On imagine assez mal un vendeur de chez Nicolas comparant, comme dans le manga, un moutonrothschild à L'Angélus de Millet ou un premières-côtes-de-bordeaux à un concert de Queen ! Pourtant cette audace, ce sacrilège qui offensera plus d'un gardien du temple, ne déplaît pas à certains pontes. Professeur à l'Académie du vin de Paris, auteur de plusieurs encyclopédies qui font autorité, Michel Dovaz ne s'est pas fait prier pour préfacer Les Gouttes de Dieu. « Au début du XXe siècle, le langage du vin était ampoulé, "bachique", souvent ridicule, on parlait alors de "cuisse de nymphe". Puis on est passé à un vocabulaire technique, savant, rébarbatif... Il est bon de sortir le vin de tout cela, d'avoir comme dans ce manga une approche ouverte, "moderne", qui joue sur les sens et l'émotion. Comme le disait Debussy : "La musique ne s'apprend pas, le plaisir est la règle." Il en est de même avec le vin. »
Un plaisir auquel les plus riches pays d'Asie sont en train de succomber. Succès au Japon, la série, qui compte déjà quinze tomes, enthousiasme également les Chinois et passionne les Coréens. Avec des conséquences inattendues. La simple mention d'un vin dans le manga suffit à déclencher des réactions pavloviennes, du genre « je le vois, je le veux ». Ainsi l'éloge du château-mont-pérat 2001, qui ne compte pourtant pas parmi les plus prestigieux domaines du Bordelais, a provoqué un pic des commandes. Deux jours après la parution, un importateur taïwanais en a subitement acheté cinquante caisses, et aujourd'hui les bouteilles s'arrachent au Japon. Grands bénéficiaires de cette nouvelle soif : les vins français, et particulièrement les bourgognes, choyés dans le manga.
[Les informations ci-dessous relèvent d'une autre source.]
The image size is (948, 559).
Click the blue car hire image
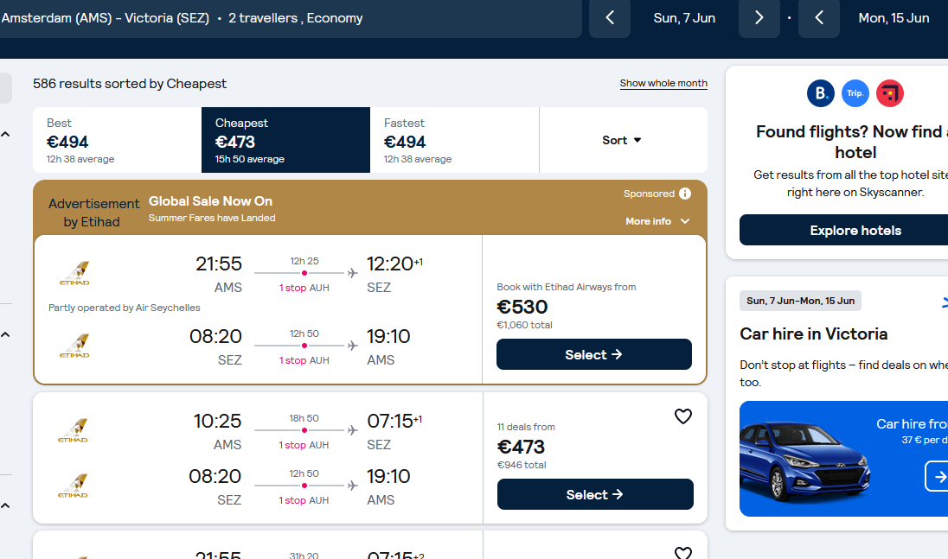(x=843, y=459)
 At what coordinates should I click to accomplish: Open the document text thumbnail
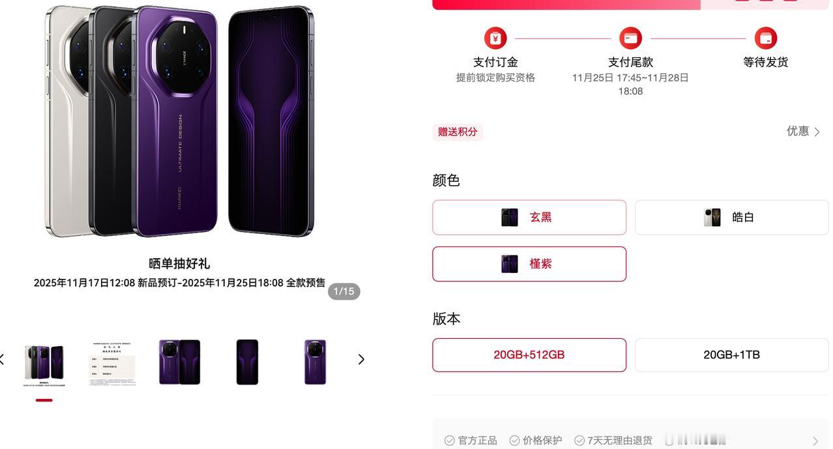(112, 363)
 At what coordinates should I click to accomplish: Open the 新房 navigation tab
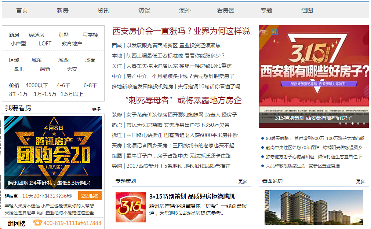pos(62,10)
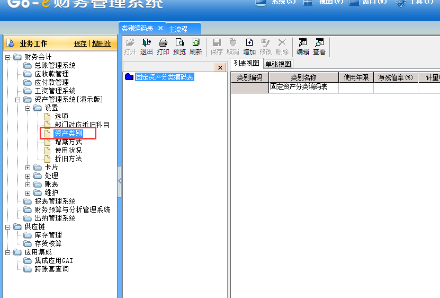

L'engouement est spectaculaire en Corée du Sud, où il y a clairement un avant et un après-Les Gouttes de Dieu. Depuis sa publication, en 2006, les ventes de bourgogne ont augmenté de presque 130 % ! « Là-bas, explique Nelly Blau-Picard, responsable export au Bureau interprofessionnel des vins de Bourgogne, il n'est pas rare que les acheteurs viennent dans les bars à vin qui fleurissent à Séoul, avec leur exemplaire sous le bras, et montrent directement la bouteille dont ils ont envie. L'année dernière, sans savoir ce qui se passait autour de ce manga, nous sommes allés faire goûter nos vins en Corée : en une journée, nous avons reçu la visite d'une quarantaine d'entreprises, plus de neuf cents personnes ! » Un manga qui donne envie de déboucher de bonnes bouteilles, difficile de rêver meilleure aubaine. Reste à savoir si les buveurs d'eau ou de sodas, qui dans l'Hexagone composent le gros des lecteurs de BD japonaises, seront sensibles à ce moderne cheval de Troie.